Lemebel publica su primera novela, Tengo miedo, torero, en 2001, libro que alcanza en Chile un gran éxito de público. En Italia esta novela también tuvo una amplia difusión, gracias sobre todo al boca a boca más que debido a una campaña publicitaria potente.
Cada vez que Carlos se perdía, un abismo insondable quebraba ese paisaje, volviendo a pensarlo tan joven y ella vieja, tan hermoso y ella tan despelucada por los años. Ese hombrecito tan sutilmente masculino, y ella enferma de colipata, tan marilaucha que hasta el aire que la circundaba olía a fermento mariposón. ¿Y qué le iba a hacer ?, si la tenía moribunda como un papel de seda marquis por la humedad de su aliento. ¿Y qué le iba a hacer?, si en su vida siempre alumbró lo prohibido, en el retangueo amordazado de imposibles.
(«Tengo miedo, torero»)
Es una verdadera lástima que el poeta no haya podido gozar del merecido éxito, al morir demasiado pronto, el 23 de enero de 2015, en Santiago, tras una larga enfermedad.

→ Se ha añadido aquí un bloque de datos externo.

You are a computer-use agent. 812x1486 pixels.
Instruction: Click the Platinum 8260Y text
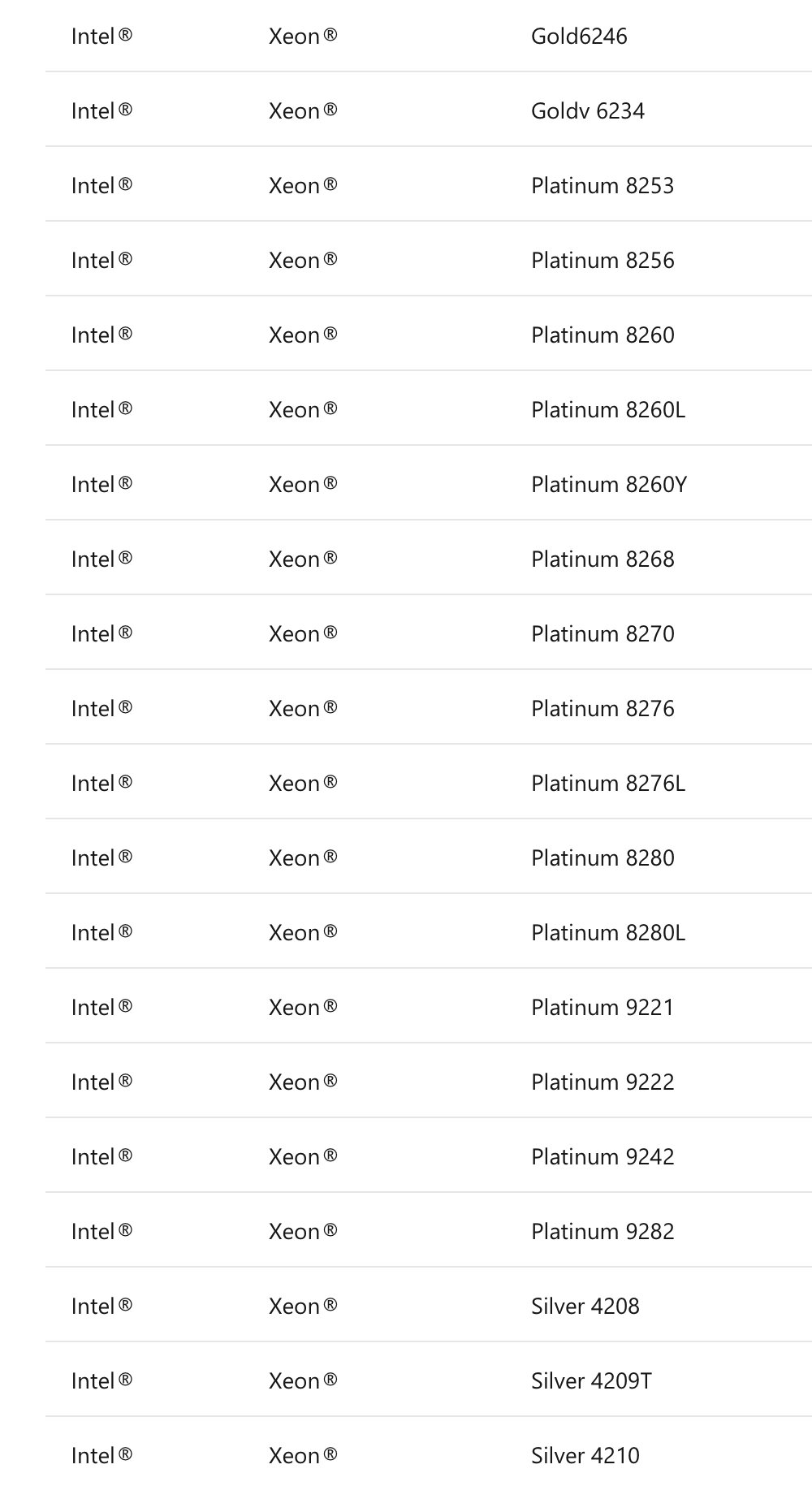(609, 485)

Porque las lágrimas de las locas no tenían identificación, ni color, ni sabor, ni regaban ningún jardín de ilusiones. Las lágrimas de una loca huacha como ella nunca verían la luz, nunca serían mundo húmedos que recogieran pañuelos secantes de páginas literarias. Las lágrimas de las locas siempre parecían fingidas, lágrimas de utilería, llanto de payasos, lagrimas crespas, actuadas por la cosmética de la chiflada emoción.
(«Tengo miedo, torero»)
«Si algún día hacen una revolución que incluya a las locas, avísame, Ahí estaré yo en primera línea», así se expresa en determinado momento el protagonista de la película Tengo miedo, torero. El filme, basado en la novela homónima de Lemebel y protagonizada por el actor Alfredo Castro se ha presentado estos días en el Festival de Venecia y está a punto de estrenarse en las salas de cine.
La despedida de Pedro
El reloj sigue girando hacia un florido y cálido futuro. No alcancé a escribir todo lo que quisiera haber escrito, pero se imaginarán, lectores míos, qué cosas faltaron, qué escupos, qué besos, qué canciones no pude cantar. El maldito cáncer me robó la voz (aunque tampoco era tan afinado que digamos).
Los beso a todos, a quienes compartieron conmigo en alguna turbia noche.
Nos vemos, donde sea.
(Pedro Lemebel)
Para mí se trata de una configuración real de la transparencia, de un fuego que, como un arco iris, una voz que por sí misma canaliza y hace confluir el «canto» y el «encanto», fijando el punto de encuentro de aquel límite en equilibrio al que condujeron sus delirios, sus vértigos, sus viajes animados y nunca espectrales, órdenes profundos del movimiento, olas marítimas que se dejan navegar.